He hadn’t known how to write a proper letter,
either. He was technically three months older than Oliver, but
Oliver had always felt like the elder.

Look, Robert, this is how you do it. This is
how you behave like a proper human being.

In turn, Oliver knew how important he was to
Robert. Oliver had sisters and a father and a mother. Robert
had…well, he had Oliver and Minnie.

Oliver was an ass for thinking that he should
lay something as foolish as his inchoate feelings before his
brother. Robert had other things to worry about.

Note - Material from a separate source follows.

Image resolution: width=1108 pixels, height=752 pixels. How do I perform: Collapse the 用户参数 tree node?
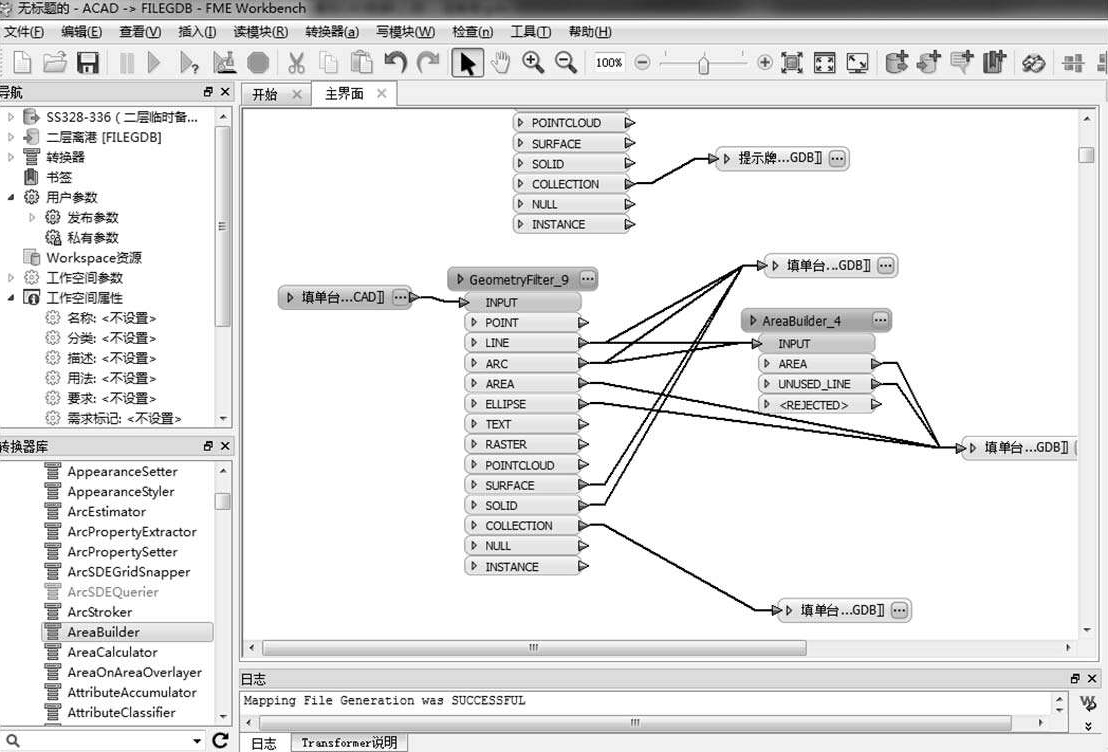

“Oliver,” Robert said. He paused and tilted
his head. “What is it?”

Robert had an uncanny ability to figure out
when someone was upset. He was terrible at guessing
why
someone was upset, as a general rule—but he could tell when
something was wrong. It was an extremely annoying skill.

“Robert, I…”

He didn’t know how to have this conversation.
He only knew that he had to say something. He paced across the room
and then turned to face the couple.

“I don’t feel like I belong here,” Oliver
finally said.

If his brother was excellent at knowing when
others were upset, it was almost impossible to tell when he was
hurt. Oliver had learned to look for those tiny signs—the slight
tensing of his muscles, the way Robert drew himself back. The way
his wife’s hand curled around his.

“I don’t want you to feel that way,” Robert
finally said. “What can I do?”

Oliver shook his head. “It’s not anything
that you’re doing or not doing. I don’t know why things have
changed. I just… I need to be…” If he knew how to complete that
sentence, he wouldn’t even be here. He wanted to go back to a time
when he’d belonged. Back to the time when he still had Jane ahead
of him. “I don’t feel like I belong anywhere.”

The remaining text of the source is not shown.